Render the lines of the records, from the one containing "I want to click on download-bar: Pdf_Pruebas" through the one containing "app-bar: Komunitas is", as a JSON list of strings, one string per line. Omit blank lines.

#### [Data items]
━━━━━━━━━━━━━━━━

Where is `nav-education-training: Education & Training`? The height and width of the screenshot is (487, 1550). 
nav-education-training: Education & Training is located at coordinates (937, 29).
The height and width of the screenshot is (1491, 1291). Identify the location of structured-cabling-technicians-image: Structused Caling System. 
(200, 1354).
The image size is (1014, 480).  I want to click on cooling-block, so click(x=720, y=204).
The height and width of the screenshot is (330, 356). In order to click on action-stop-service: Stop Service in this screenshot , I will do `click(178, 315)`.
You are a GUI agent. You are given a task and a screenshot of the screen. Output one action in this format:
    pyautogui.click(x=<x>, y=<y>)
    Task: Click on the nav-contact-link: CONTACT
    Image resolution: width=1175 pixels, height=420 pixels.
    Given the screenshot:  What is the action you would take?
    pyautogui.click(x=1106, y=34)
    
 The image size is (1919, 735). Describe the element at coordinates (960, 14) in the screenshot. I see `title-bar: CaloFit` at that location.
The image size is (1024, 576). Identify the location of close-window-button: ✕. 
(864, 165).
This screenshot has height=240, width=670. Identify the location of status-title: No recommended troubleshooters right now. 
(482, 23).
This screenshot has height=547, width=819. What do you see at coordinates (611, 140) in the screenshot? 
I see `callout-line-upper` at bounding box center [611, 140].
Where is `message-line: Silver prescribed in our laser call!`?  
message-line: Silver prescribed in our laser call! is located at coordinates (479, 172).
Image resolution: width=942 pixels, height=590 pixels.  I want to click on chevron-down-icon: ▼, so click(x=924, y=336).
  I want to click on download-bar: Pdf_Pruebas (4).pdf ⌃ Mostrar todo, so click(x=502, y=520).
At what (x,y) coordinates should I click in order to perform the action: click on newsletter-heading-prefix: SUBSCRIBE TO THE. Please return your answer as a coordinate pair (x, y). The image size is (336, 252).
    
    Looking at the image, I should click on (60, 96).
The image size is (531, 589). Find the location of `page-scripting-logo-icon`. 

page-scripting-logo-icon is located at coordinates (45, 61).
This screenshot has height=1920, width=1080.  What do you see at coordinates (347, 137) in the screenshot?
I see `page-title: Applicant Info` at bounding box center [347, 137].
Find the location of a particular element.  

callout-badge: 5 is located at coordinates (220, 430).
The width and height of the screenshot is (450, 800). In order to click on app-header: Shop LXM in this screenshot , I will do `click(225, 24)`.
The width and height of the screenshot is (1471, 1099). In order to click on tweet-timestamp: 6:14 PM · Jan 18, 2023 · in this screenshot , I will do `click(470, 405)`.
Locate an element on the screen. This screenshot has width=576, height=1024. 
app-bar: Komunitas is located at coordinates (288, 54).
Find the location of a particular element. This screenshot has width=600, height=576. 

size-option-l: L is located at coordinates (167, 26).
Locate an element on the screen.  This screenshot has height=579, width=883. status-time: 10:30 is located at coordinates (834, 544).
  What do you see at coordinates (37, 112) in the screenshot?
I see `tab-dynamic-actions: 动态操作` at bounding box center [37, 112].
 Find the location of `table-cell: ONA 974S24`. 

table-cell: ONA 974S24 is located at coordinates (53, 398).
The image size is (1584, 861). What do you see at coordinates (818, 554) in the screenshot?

━━━━━━━━━━━━━━━━

#### [ANSWER TO THIS PROBLEM]
[
  "  I want to click on download-bar: Pdf_Pruebas (4).pdf ⌃ Mostrar todo, so click(x=502, y=520).",
  "At what (x,y) coordinates should I click in order to perform the action: click on newsletter-heading-prefix: SUBSCRIBE TO THE. Please return your answer as a coordinate pair (x, y). The image size is (336, 252).",
  "    Looking at the image, I should click on (60, 96).",
  "The image size is (531, 589). Find the location of `page-scripting-logo-icon`. ",
  "page-scripting-logo-icon is located at coordinates (45, 61).",
  "This screenshot has height=1920, width=1080.  What do you see at coordinates (347, 137) in the screenshot?",
  "I see `page-title: Applicant Info` at bounding box center [347, 137].",
  "Find the location of a particular element.  ",
  "callout-badge: 5 is located at coordinates (220, 430).",
  "The width and height of the screenshot is (450, 800). In order to click on app-header: Shop LXM in this screenshot , I will do `click(225, 24)`.",
  "The width and height of the screenshot is (1471, 1099). In order to click on tweet-timestamp: 6:14 PM · Jan 18, 2023 · in this screenshot , I will do `click(470, 405)`.",
  "Locate an element on the screen. This screenshot has width=576, height=1024. ",
  "app-bar: Komunitas is located at coordinates (288, 54)."
]